You can’t fist fight tyranny

The American people, Lee wrote Samuel Adams, had not fought the British only to be ‘brought under despotic rule under the notion of strong government, or in the form of elective despotism; Chains still being chains, whether made of gold or iron’. The “Corrupting nature of power’ made it essential for public safety that ‘power not requisite should not be given’ to government and ‘that necessary powers should be carefully guarded”.1

Richard Henry Lee

America is a system of taxation to which a government is attached.”2

Part 1 covered an article by conservative journalist Daniel McCarthy wherein he rebutted liberal solutions to Public Mass Shootings (PMS). He hit the right chords at first but then notes turned sour. McCarthy tied private ownership of firearms to membership in a militia under strict State control. He contends the Virginia Declaration of Rights (1776) “inspired” the Second Amendment. He adds a reason to keep arms is to maintain a well-regulated militia “under strict subordination to, and governed by the civil power” dismissing as “right-wing folklore” claims the Amendment’s authors in any way intended it to support citizen uprisings against a tyrannical government i.e. Shay’s Rebellion.3 Stephen King writes in Danse Macabre that Bram Stoker’s Dracula inspired his novel Salem’s Lot, an homage to Stoker. However, King’s novel is wholly his own and the narrative quite different.4 McCarthy’s problems are more serious than errant extrapolation.

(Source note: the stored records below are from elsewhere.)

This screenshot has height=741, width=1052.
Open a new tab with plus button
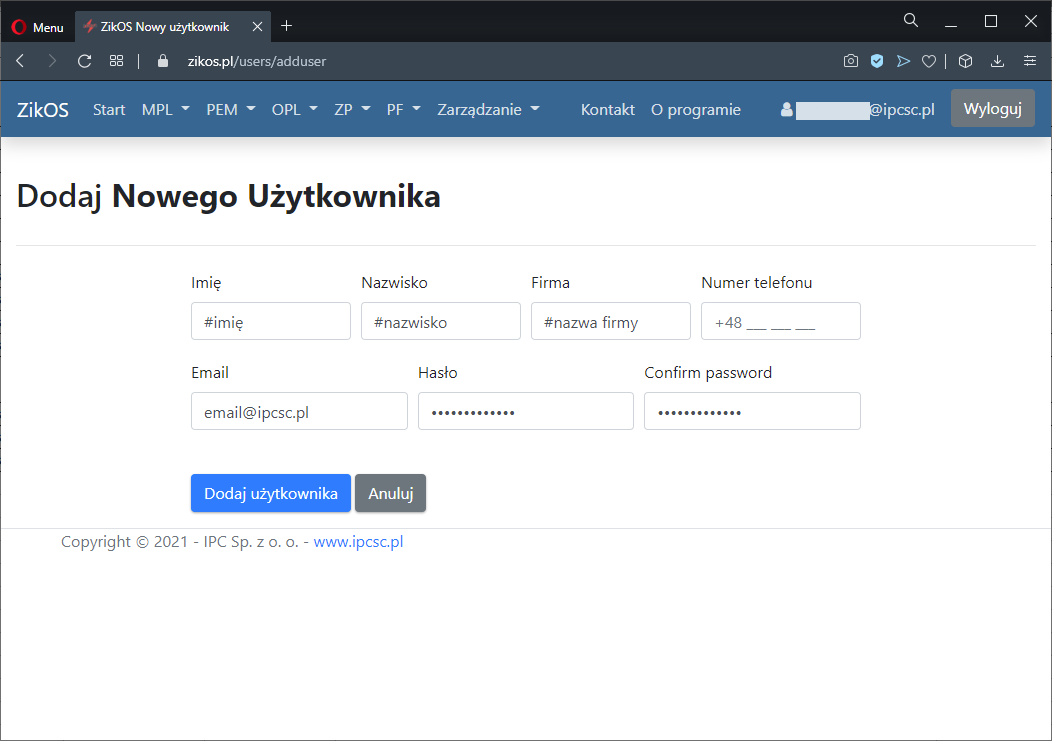click(287, 26)
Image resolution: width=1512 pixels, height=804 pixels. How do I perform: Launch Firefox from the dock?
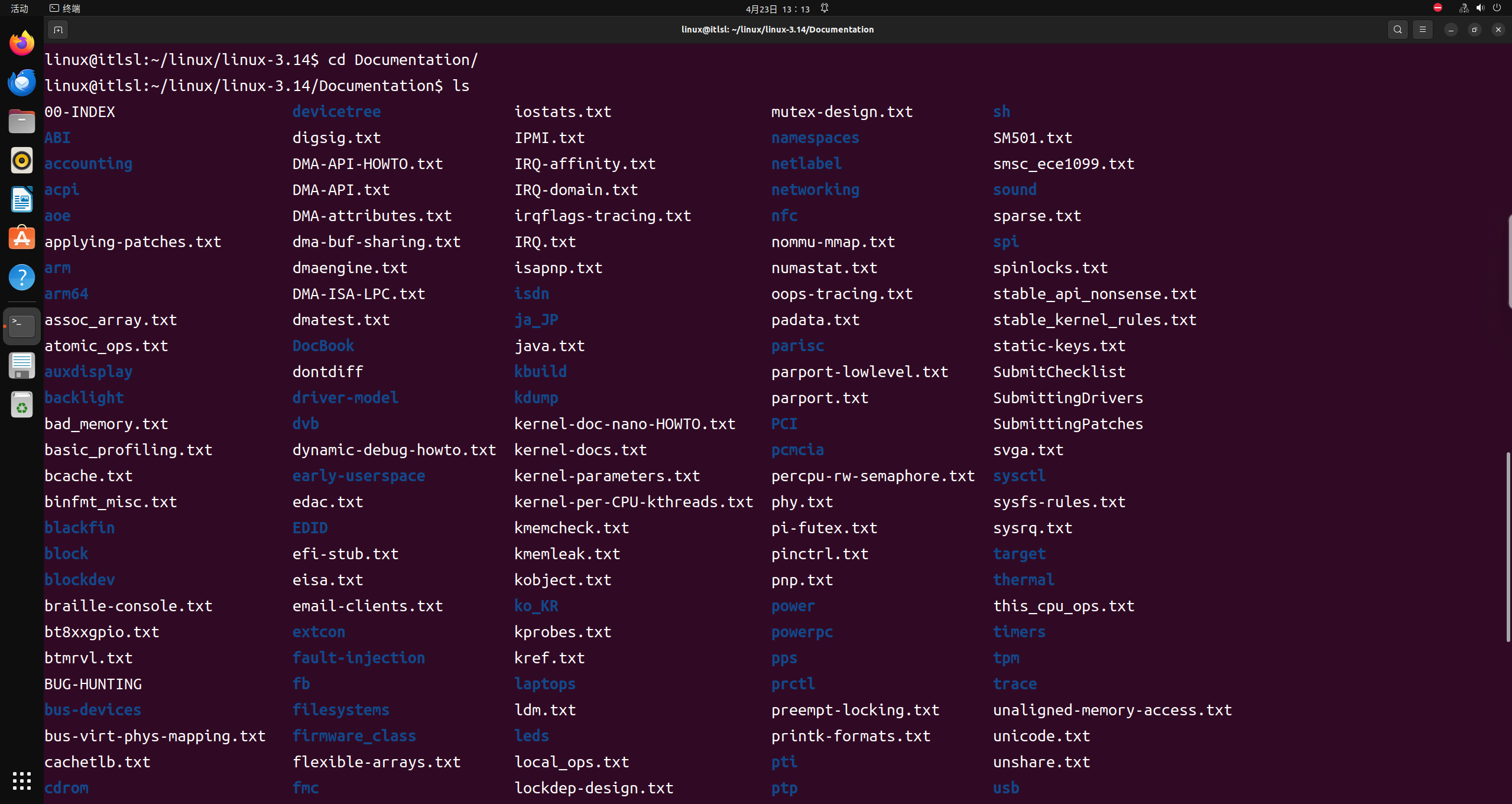coord(22,43)
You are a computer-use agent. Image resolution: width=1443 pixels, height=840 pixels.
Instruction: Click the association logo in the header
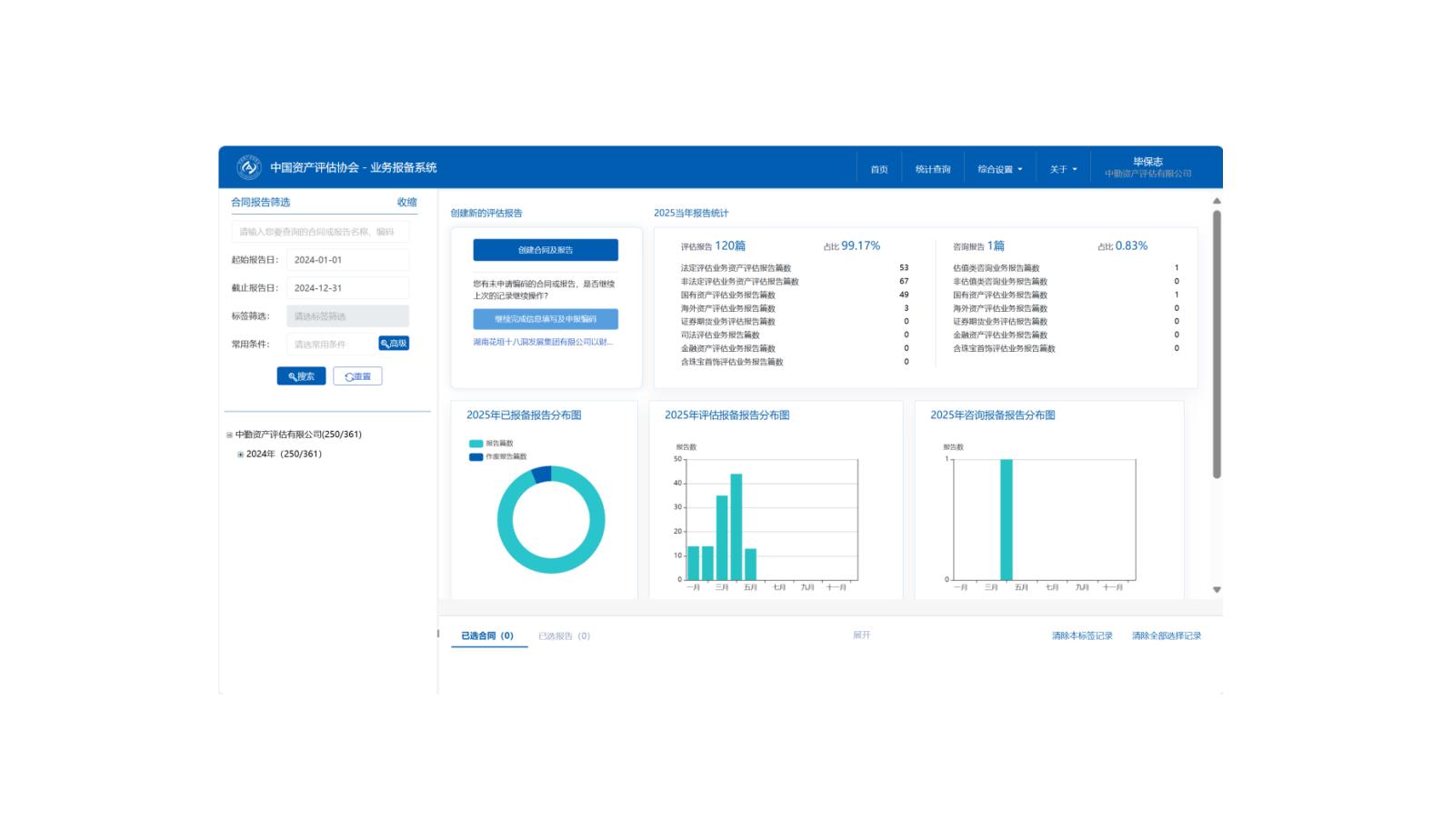[248, 167]
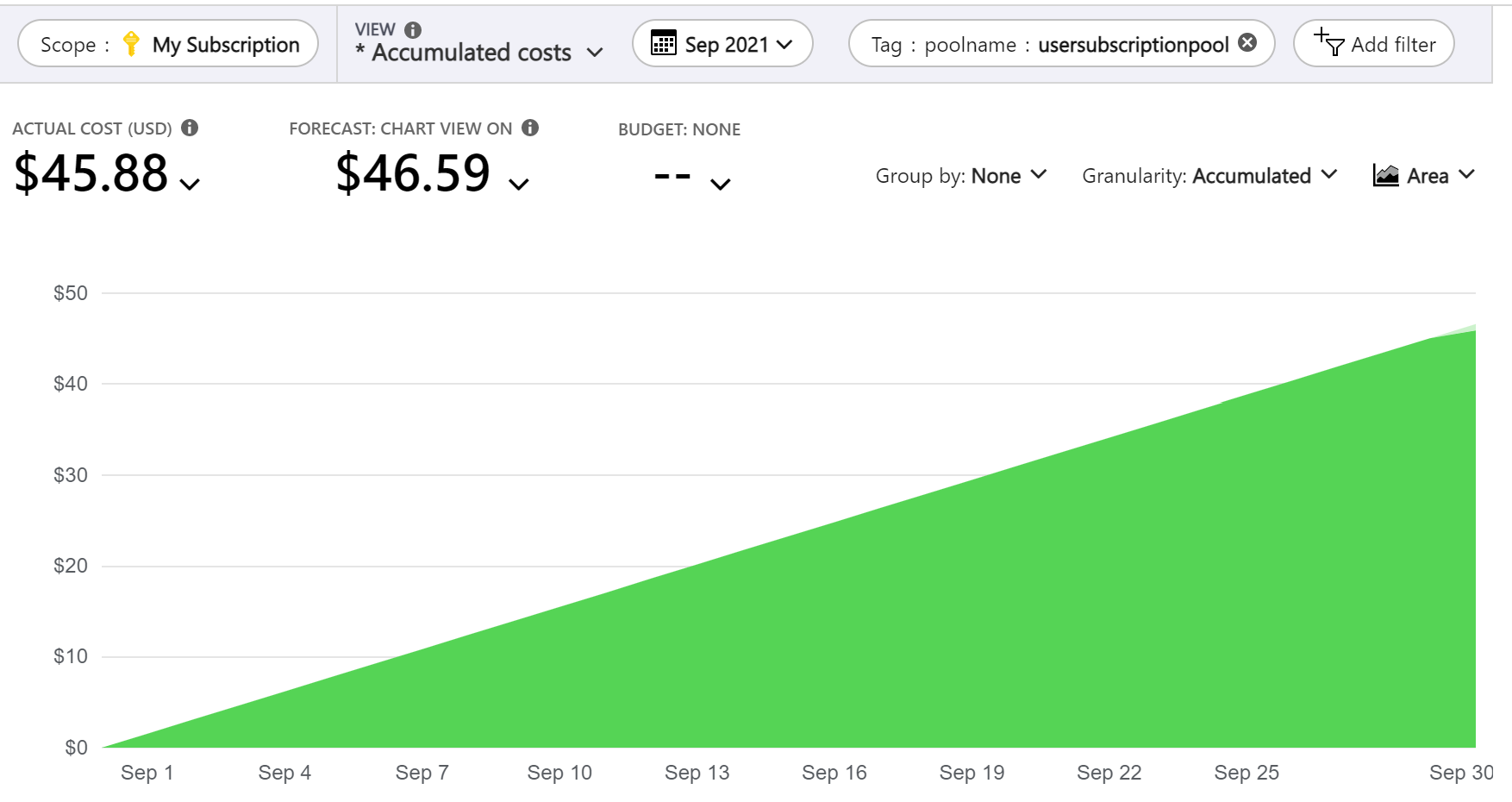Expand the chart type selector chevron
The height and width of the screenshot is (802, 1512).
(x=1466, y=175)
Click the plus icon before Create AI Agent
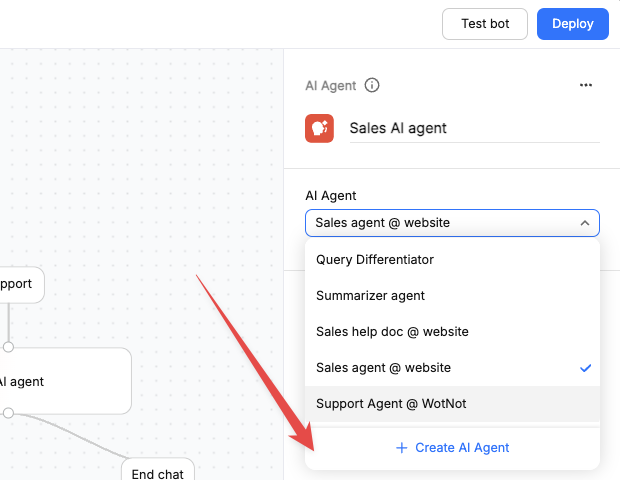Viewport: 620px width, 480px height. 402,448
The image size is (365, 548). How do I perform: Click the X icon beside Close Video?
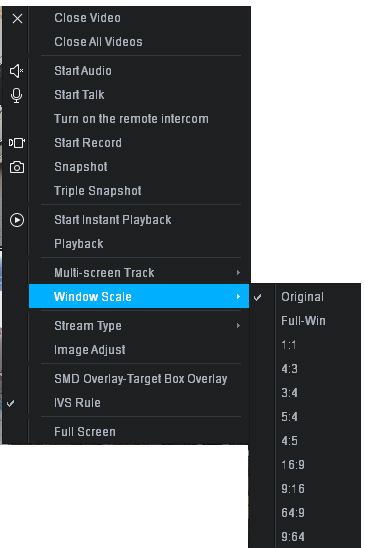point(17,19)
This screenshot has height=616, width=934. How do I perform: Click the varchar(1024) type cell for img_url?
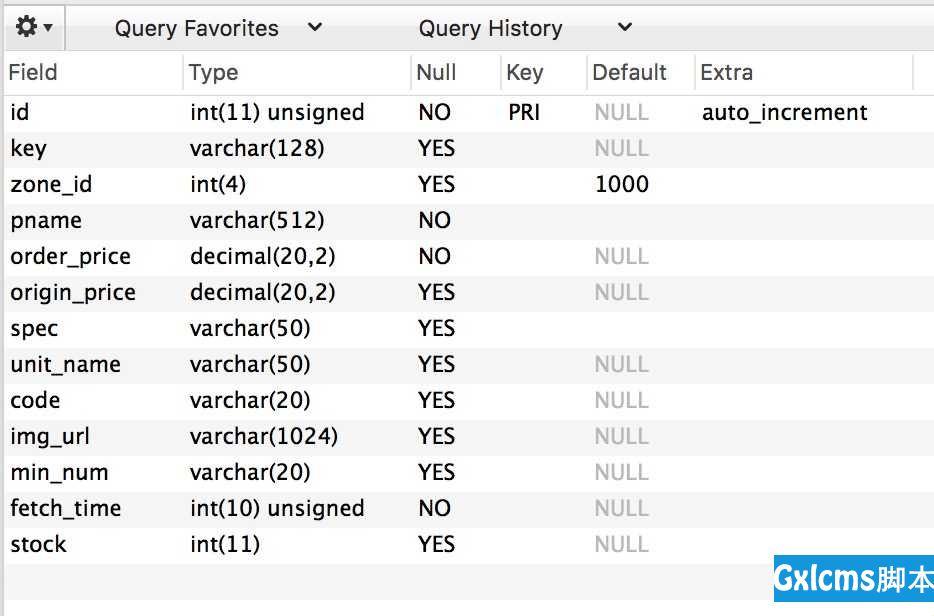coord(264,437)
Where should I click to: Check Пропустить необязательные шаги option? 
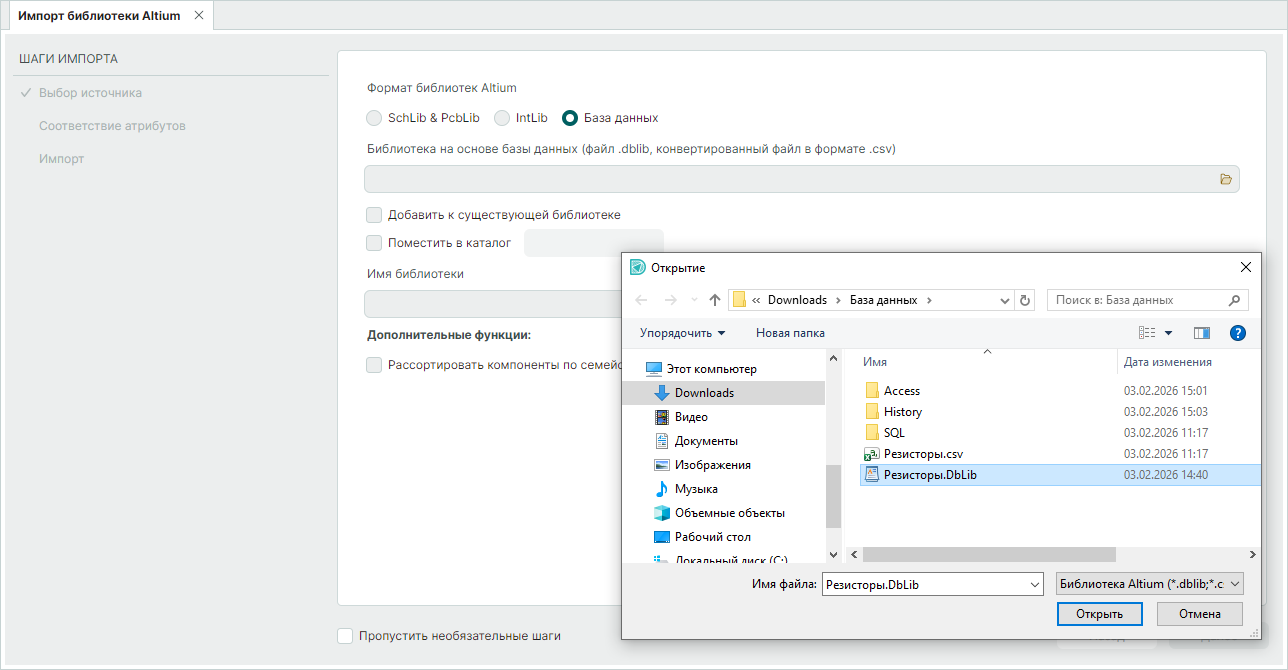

Article III of the Virginia Declaration of Rights written by George Mason reads, “That a well regulated militia, composed of the Body of the People, trained to Arms, is the proper, natural, and safe Defence of a free State; that standing Armies, in Time of Peace, should be avoided as dangerous to liberty” [emphasis and spelling in the original].5 Regardless of inspiration, Virginia’s Declaration of Rights is not the Second Amendment. In addition, local autonomous militias pre-existed declarations and constitutions.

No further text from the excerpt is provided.